X02NKで自由度が高いと感じる点を挙げると以下のようになる。
- MP3もWMAもAAC(iTunes)も、microSDに直接コピーすれば再生できる
- 内蔵のメディアプレーヤーで再生可能な音楽/動画ファイルなら、何でも着メロや着うたとして設定できる
- メモリが許す限り、自由にマルチタスクできる。Bluetoothで音楽を聴きながら写真を撮影することも、フルブラウザを使うこともでき、できない組み合わせを探すほうが難しい
- Blueototh利用の自由度が高い。音楽を聴きながらデータを交換でき、ハンズフリーデバイスでもすべての音を聞ける。IP電話でも何でもハンズフリーで利用できる
- ビデオ出力できる機能が限定されない。待ち受け画面からアプリまで、ほぼすべてをテレビ画面に表示できる
- 世界中で開発されているSymbian SignedのS60(X02NKのOS)用アプリを利用できる。YouTubeの動画やPCサイズのDivXフォーマットの動画を再生するためのソフト、MS系/Skypeなどの互換メッセンジャーもある
スマートフォンという基準でカテゴライズすると、Windows Mobile端末と重なる部分も多いが、例えばAdvanced/W-ZERO3[es]では、着信音にWAVファイルしか設定できないなどの制限がある。X02NKにはそういう制限もない。

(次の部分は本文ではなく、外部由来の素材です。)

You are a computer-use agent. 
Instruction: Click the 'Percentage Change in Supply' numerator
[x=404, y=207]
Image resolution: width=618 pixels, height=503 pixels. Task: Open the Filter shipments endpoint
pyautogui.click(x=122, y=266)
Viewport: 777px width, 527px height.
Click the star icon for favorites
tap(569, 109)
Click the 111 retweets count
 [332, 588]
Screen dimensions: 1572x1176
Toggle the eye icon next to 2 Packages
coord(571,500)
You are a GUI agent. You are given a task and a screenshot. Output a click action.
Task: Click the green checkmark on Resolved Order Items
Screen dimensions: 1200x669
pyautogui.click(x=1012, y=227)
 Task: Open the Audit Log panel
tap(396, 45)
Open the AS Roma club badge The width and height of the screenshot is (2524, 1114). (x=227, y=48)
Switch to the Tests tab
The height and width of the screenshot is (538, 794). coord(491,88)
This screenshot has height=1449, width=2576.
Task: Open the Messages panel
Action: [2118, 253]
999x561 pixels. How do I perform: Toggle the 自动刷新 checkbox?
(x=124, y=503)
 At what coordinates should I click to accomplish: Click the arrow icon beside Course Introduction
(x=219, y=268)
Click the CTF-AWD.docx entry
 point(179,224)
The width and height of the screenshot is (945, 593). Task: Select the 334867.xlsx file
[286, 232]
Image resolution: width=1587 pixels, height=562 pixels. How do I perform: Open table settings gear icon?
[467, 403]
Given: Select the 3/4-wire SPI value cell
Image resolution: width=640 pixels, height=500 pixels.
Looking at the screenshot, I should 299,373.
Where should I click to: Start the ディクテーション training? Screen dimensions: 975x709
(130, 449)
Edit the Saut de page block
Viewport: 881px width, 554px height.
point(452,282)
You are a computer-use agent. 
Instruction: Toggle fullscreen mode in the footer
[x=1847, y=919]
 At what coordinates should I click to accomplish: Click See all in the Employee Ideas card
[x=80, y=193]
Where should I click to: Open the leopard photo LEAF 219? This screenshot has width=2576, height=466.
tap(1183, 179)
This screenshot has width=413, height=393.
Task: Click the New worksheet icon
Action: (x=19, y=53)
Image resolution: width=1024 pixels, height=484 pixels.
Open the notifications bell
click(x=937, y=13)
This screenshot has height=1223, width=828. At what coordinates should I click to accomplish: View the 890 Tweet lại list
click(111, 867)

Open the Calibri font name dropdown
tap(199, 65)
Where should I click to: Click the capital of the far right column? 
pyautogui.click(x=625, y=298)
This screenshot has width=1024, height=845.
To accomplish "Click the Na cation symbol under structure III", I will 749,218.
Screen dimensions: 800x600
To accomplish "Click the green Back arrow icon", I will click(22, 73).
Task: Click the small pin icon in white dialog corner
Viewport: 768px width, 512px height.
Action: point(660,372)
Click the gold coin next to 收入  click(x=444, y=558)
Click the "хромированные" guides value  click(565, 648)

さらに、“キャリアの都合やサービスに機能を合わせる”ことがないのも魅力だ。例えば、VGA以下のサイズの静止画しか編集できないとか、リサイズもVGA以下というような制限もない。最も高い解像度でバシバシ写真を撮っても、メールに添付したりWebにアップロードするのに不便を感じたりしないわけだ。そして、IP電話機能もアプリをダウンロードすれば利用できる。
ちなみに、最近の携帯電話のトレンド機能となっているGPSナビサービスは、NAVITIMEの「for SmartPhone」バージョンを利用できる。決済がクレジットカードとなる点を除けば、ほぼ機能面の制限なく利用できる。個人的には無線LAN接続で利用できる点もうれしい。地図がビュンビュンと快適に動かせるからだ。
X02NKは、国内メーカー製端末でおなじみの各種サービスには対応していないものの、キャリアの仕様にさほど縛られずに開発されたことから、ユーザーが疑問に感じるような制限からは解き放たれている感がある。万人向けの端末とはいえないが、使えば使うほど“これでもいいじゃん”と思う人も少なくないと思うのだ。